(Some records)
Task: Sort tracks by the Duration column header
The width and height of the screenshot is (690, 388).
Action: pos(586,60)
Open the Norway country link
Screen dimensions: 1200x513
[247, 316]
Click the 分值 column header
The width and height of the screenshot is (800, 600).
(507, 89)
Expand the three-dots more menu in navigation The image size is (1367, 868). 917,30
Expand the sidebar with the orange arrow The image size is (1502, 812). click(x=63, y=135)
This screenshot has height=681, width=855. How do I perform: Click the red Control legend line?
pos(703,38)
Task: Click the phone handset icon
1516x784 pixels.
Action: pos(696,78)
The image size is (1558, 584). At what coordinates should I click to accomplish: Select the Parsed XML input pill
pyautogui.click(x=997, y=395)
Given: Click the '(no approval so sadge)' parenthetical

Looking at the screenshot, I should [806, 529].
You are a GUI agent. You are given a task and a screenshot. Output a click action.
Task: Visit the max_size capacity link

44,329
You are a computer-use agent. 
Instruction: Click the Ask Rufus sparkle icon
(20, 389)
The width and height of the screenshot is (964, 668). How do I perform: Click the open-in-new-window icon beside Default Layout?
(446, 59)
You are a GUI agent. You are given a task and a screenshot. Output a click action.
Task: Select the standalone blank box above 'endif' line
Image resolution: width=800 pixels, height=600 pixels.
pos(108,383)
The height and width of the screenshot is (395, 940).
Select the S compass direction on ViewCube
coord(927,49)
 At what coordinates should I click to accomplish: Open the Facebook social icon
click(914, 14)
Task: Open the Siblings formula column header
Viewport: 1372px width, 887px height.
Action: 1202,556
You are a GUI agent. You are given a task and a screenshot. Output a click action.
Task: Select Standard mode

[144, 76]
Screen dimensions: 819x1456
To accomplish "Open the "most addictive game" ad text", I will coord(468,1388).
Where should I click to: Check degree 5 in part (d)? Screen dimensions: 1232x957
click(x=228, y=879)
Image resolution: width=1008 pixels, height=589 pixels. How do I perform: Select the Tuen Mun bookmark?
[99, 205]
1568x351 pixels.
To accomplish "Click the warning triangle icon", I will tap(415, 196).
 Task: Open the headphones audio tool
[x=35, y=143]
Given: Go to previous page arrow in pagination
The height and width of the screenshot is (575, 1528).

* What you have to do
Please copy everything from the line containing "Screen dimensions: 819x1456" down to the line containing "click(x=228, y=879)", keeping every line whole. Offset each coordinate in the answers by -93.

* Reply to the task
Screen dimensions: 819x1456
To accomplish "Open the "most addictive game" ad text", I will coord(375,1295).
Where should I click to: Check degree 5 in part (d)? Screen dimensions: 1232x957
click(x=135, y=786)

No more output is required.